5. Pet Semetary. King style, not Hollywood.
And. . .
6. IT. Did Pennywise really die? Really? Are you sure?

(Originally posted: November 26, 2009)


  1. Hi, I love Steve and I'm glad to have found your blog. I would like to see some of these characters back, but Johnny Smith is my favourite and he can't come back!

  2. The Eyes of The Dragon no! I really disliked it. It was my first English version of any SK's books (The first one was The Shining in my natural language Portuguese), I didn't like it at all. I REALLY wanted to read Firestarter, but it's easier to find a diamoand than find one copy of it in Brasil.

  3. Yes. An IT sequel. Absolutely. :D

  4. I'm of the mind that certain book carry the potential for further sequels in the in them while others don't. To give the most obvious example of the first kind, Star Wars does admit of sequels by the fundamental nature of the story it has to tell.

    In contrast, stories like It and the Shining are one time only events, and when it comes time to write The End, it should be the end, that's all she wrote, or all there is to write in other words.
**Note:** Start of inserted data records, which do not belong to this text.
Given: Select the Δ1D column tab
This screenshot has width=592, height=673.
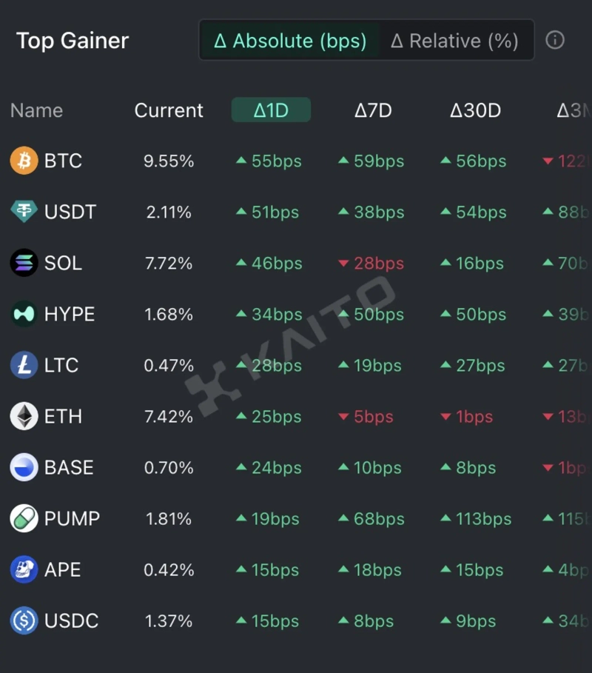Looking at the screenshot, I should 271,110.
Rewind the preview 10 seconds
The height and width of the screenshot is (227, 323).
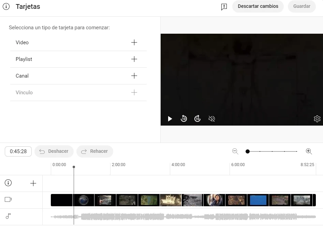pos(183,118)
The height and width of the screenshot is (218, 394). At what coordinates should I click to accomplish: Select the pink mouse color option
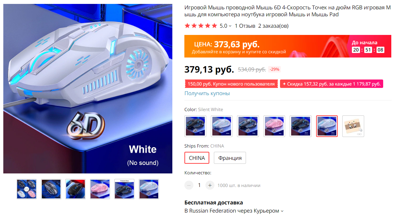point(274,126)
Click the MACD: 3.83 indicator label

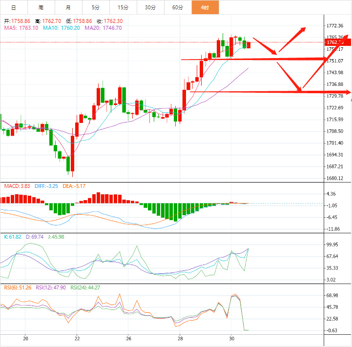[17, 186]
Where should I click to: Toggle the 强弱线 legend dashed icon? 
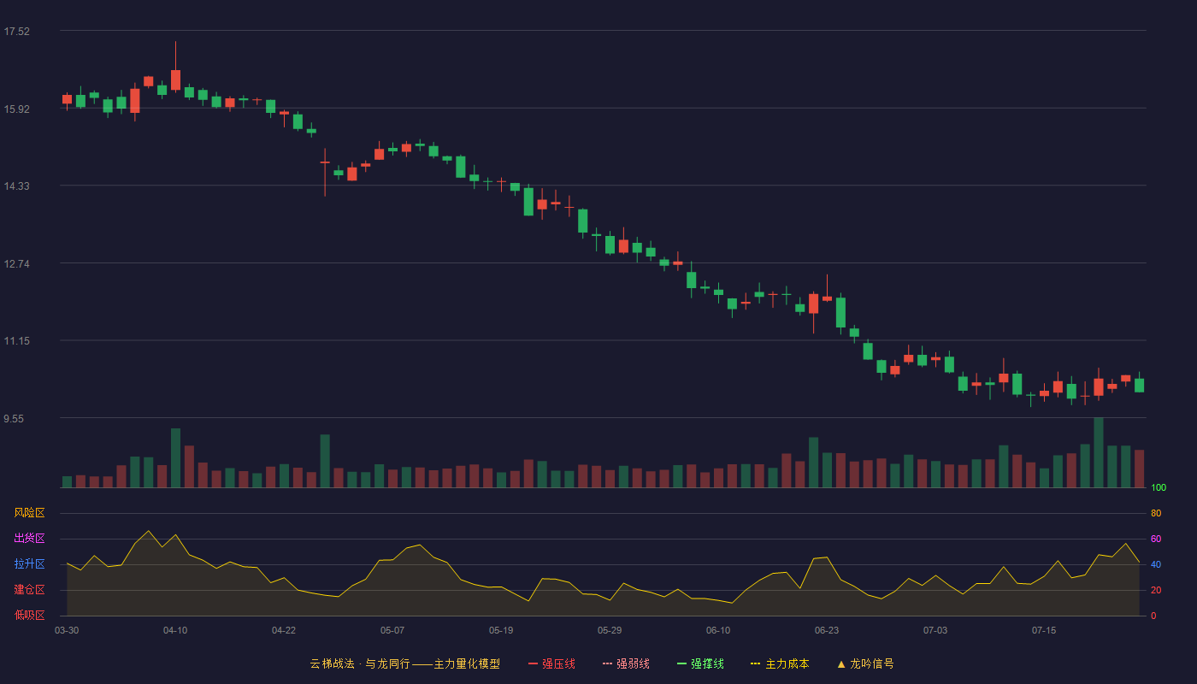tap(607, 663)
    Even in stories like the Dark Tower has to end somewhere and it should be just that?

    However to ask a fair question, don't any or all stories admit of sequels? I answer that it all depends on the nature of character and action within a story. For instance, if characterization is along the lines of, say, Batman, then yes a sequel is possible. however, characters like Danny Torrance and the Losers have a higher quality to their characterizations and settings that I believe inherently limits the possibility of a sequel.

    It all has to do with a certain type of "ring of truth" to character and setting, a "Ring of truth characters like Batman don't have in contrast to the Shining or the Pet Sematary. A thrid criterion might be the specific nature of action in a story, whether it is self contained and final or are there loose threads to tie up? In both It and Shining, I argue that both stories leave no loose threads to tie up.


  5. This suggestion is from left field since it's of one of King's least talked about books - From a Buick 8. I believe that this novel not only deserves a sequel but a prequel as well that tells us just where the car came from in the first place!

  6. I struggled to read From a Buick 8. . . and did not complete it.

  7. I like each of these stories to a varying degree. I fear any sequel will alter my perception of those stories. A good story should be left alone to stand on its own. If it's good, leave it alone.

  8. Amen to that Brian. It's like I say, it's not just a matter of perception, rather it's the fundamental nature of any given story that determines whether it even has any sequel built into it ready made so to speak. Certain characters and stories contain sequels as part of the package (The Hobbit) and others don't (It, Shining).

    Incidentally, James Smythe's latest re-reading King article on The Long Walk is now up to read online over at

    Here's a link to cut and paste into the search engine for easy access:



  9. Yes, I read the Long Walk article . . . just haven't had time to post the link. Thanks Chris.

  10. Yes! Eyes of the Dragon is one of my favorites and I would love to have a sequel to it.

    I would also like to have a sequel for The Long Walk to find out what really happened to Ray at the end.